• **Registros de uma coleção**
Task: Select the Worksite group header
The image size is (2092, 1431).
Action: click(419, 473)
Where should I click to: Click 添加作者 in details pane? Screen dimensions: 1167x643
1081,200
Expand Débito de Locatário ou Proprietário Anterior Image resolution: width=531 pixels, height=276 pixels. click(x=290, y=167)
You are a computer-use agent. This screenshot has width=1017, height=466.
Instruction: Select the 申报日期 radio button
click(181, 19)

---

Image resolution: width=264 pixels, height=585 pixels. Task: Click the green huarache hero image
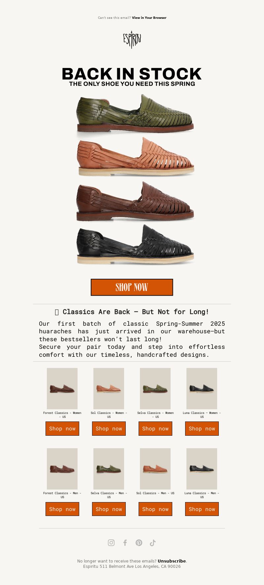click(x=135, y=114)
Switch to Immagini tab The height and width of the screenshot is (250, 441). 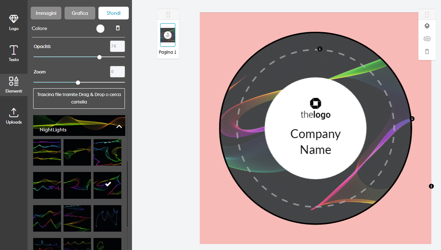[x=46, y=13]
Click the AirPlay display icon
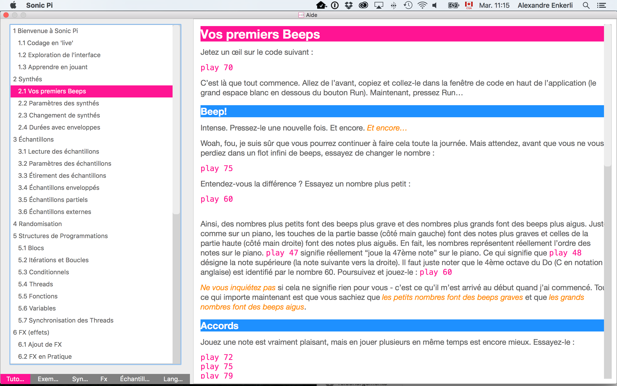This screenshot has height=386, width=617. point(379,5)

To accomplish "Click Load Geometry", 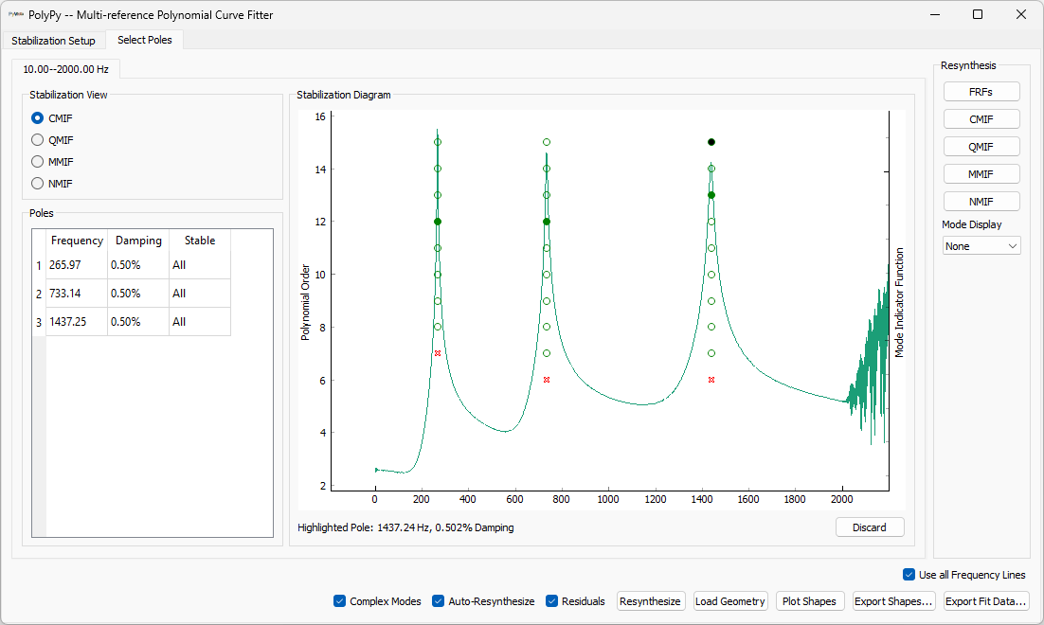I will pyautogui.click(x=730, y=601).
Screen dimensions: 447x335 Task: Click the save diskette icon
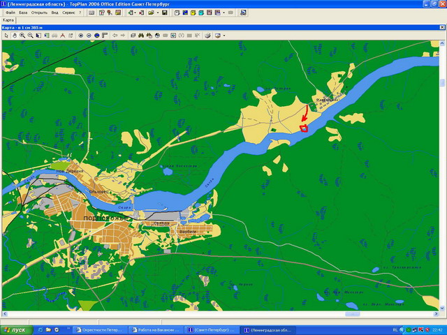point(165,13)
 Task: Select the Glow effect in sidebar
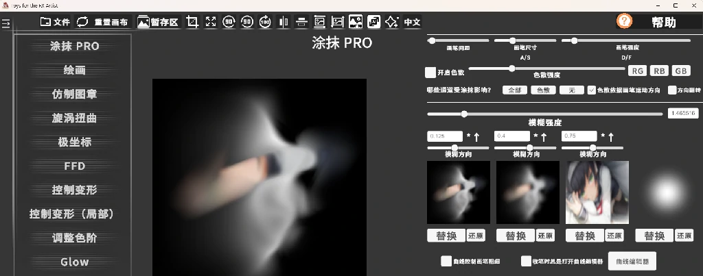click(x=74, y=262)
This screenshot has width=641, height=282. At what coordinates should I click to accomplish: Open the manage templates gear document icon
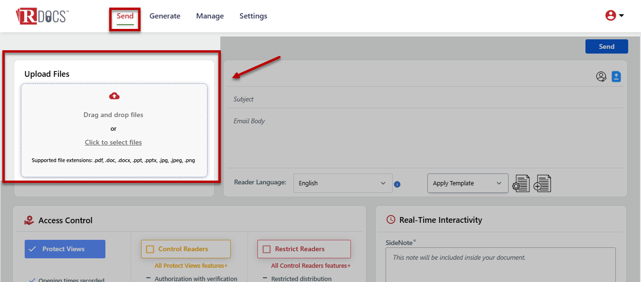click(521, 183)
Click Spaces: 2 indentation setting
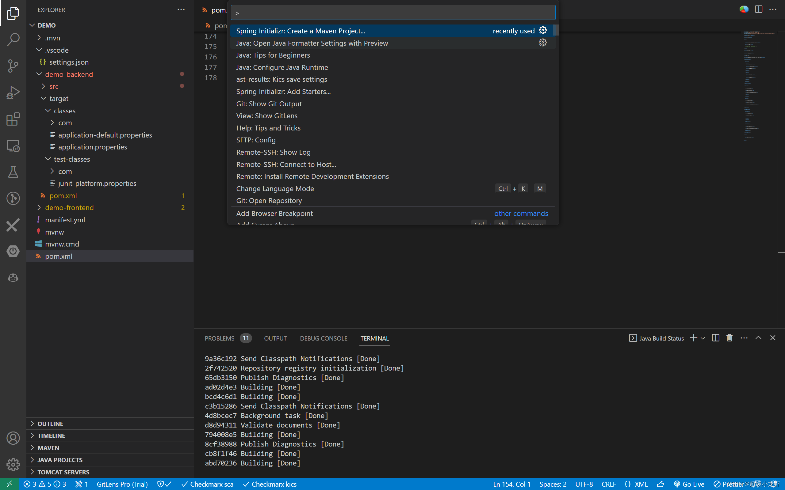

• **O que fazer**
Repita sem nenhuma alteração tudo o que vai da linha que contém "Task: Select the Glow effect in sidebar" até a linha que contém "Click Spaces: 2 indentation setting", incluindo as duas. Deixe as imagens de fora da resposta.

• **Resultado do exercício**
 Task: Select the Glow effect in sidebar
click(x=74, y=262)
This screenshot has width=641, height=282. At what coordinates should I click to accomplish: Open the manage templates gear document icon
click(521, 183)
Click Spaces: 2 indentation setting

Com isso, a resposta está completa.